Pour Israël, cinquante ans de musique et quelques fausses notes
Messages de paix, incidents… Depuis 1973, les participations de l’Etat hébreu à l’Eurovision ont souvent reflété les tensions au Moyen-Orient.
Malgré l’apolitisme revendiqué par ses organisateurs, l’Eurovision n’a jamais pu échapper à l’actualité internationale. En témoigne cette édition 2024, organisée à Malmö en Suède, particulièrement tendue en raison de la guerre à Gaza et de la présence de la chanteuse israélienne Eden Golan. Depuis la première participation de l’Etat hébreu en 1973, ses performances se sont fait le miroir des divisions nationales et des tensions au Proche-Orient. Libération retrace cinquante d’appels à la paix, de boycotts et d’incidents en direct.
1974 Une chanson critique après la guerre du Kippour
Pour sa deuxième participation, Israël choisit le groupe Kaveret. Quelques mois après la guerre du Kippour qui a opposé l’Etat hébreu et une coalition militaire arabe menée par l’Egypte et la Syrie, la chanson Natati La Khayay («Je lui ai donné ma vie») fait résonner un appel à la paix entre Juifs et Arabes, à Brighton, au Royaume-Uni. Des années après, l’un des musiciens du groupe, Danny Sanderson, déclara que la chanson était une forte critique de la politique menée à l’époque par le gouvernement de Golda Meir et que les paroles appelaient à la création d’un Etat palestinien («Il y a assez d’air pour un pays ou deux»).
1978 La dissimulation de la première victoire israélienne
Avec leur chanson A-Ba-Ni-Bi, Izhar Cohen et The Alphabeta représentent l’Etat hébreu lors de la 23e édition. Mais, pendant la soirée, de nombreux diffuseurs d’Afrique du Nord et du Proche-Orient préfèrent passer des coupures pubs plutôt que la performance israélienne à leurs téléspectateurs. Plus tard dans la soirée, lors de l’annonce des résultats, la victoire de plus en plus certaine d’Israël poussa de nombreux pays à arrêter la diffusion en prétextant des problèmes techniques. Des images de jonquilles remplacèrent donc soudainement l’émission sur la télévision publique jordanienne et, le lendemain, les médias du pays annoncèrent la victoire de la Belgique, en réalité arrivée deuxième.

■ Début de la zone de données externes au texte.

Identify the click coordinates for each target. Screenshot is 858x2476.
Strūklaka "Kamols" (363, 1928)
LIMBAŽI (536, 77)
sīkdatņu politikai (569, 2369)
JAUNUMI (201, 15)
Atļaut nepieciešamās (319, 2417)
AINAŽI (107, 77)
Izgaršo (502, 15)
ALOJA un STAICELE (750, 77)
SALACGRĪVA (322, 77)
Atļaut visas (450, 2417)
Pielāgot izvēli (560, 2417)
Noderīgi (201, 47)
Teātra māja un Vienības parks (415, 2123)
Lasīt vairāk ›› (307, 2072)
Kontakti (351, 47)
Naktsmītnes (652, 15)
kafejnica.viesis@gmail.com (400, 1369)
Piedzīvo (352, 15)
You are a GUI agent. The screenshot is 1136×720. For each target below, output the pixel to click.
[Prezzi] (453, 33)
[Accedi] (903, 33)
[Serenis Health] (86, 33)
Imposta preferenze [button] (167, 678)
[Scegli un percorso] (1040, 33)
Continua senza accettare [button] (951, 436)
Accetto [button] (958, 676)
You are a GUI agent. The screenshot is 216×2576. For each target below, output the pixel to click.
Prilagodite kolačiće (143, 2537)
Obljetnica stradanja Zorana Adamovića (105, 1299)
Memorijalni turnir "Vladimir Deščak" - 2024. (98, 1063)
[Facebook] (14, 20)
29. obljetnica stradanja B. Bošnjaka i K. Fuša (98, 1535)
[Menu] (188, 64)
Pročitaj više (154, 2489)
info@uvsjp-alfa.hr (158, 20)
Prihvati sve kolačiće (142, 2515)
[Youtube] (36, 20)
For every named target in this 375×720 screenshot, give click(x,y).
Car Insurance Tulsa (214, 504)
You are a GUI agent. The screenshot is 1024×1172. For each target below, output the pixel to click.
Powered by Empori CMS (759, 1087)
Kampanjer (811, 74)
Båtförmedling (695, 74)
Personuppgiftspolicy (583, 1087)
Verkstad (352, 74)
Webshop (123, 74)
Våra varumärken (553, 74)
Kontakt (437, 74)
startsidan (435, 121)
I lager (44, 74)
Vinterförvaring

2005 Le désistement du Liban
Le Liban tente sa chance, pour la première fois, en 2005 avec la chanson Quand tout s’enfuit d’Aline Lahoud. Mais le pays décida finalement de se retirer, deux mois avant la compétition. En cause, la loi du pays qui impose un boycott de l’Etat hébreu. Si la télévision publique libanaise espérait pouvoir remplacer la prestation de leur voisin par de la publicité, l’Union européenne de radio-télévision (UER) n’a pas transigé sur l’obligation faite de diffuser l’intégralité de l’émission. En conséquence, le pays s’est retiré et n’a plus tenté d’y participer depuis.
2009 Un message contesté de fraternité
En raison de la tenue critiquée de la 54e édition à Moscou, du retrait de la Géorgie à cause de sa chanson anti-Poutine et de la rivalité entre l’Arménie et l’Azerbaïdjan, la participation israélienne, en 2009 passa sous les radars. Pourtant, la chanson There Must Be Another Way provoqua une controverse au sein de l’Etat hébreu. En partageant la scène avec Noa, Mira Awad, première artiste arabe israélienne à représenter le pays, s’attira de nombreuses critiques. Dans une lettre ouverte, des artistes et intellectuels lui demandèrent de se retirer pour «ne pas prendre part à la machine de propagande israélienne». Quelques semaines après l’opération «Plomb durci» menée par Tsahal, les deux chanteuses furent accusées de montrer une «fausse image de la réalité» de la région. «Nous essayons de montrer une situation que nous croyons être possible, si nous faisons juste les efforts nécessaires», s’était défendue Mira Awad.
2019 Madonna et une écharpe propalestinienne
Un an après la victoire de la chanteuse Netta, avec sa chanson Toy, Israël accueille de nouveau la compétition. Pendant la soirée, Madonna, invitée à chanter un medley de ses tubes, crée la controverse. A la fin d’une prestation aux airs guerriers, deux de ses danseurs s’enlacent et arborent dans leur dos un drapeau israélien et un drapeau palestinien, comme un appel à la fraternité. Un premier incident suivi par le coup d’éclat du groupe islandais Hatari. Au moment de l’annonce de leurs points, les chanteurs ont brandi une bannière aux couleurs de la Palestine. Contraire au règlement de l’Eurovision, leur geste, qui avait fortement agacé les organisateurs, a valu une amende de 5 000 euros à la télévision publique islandaise.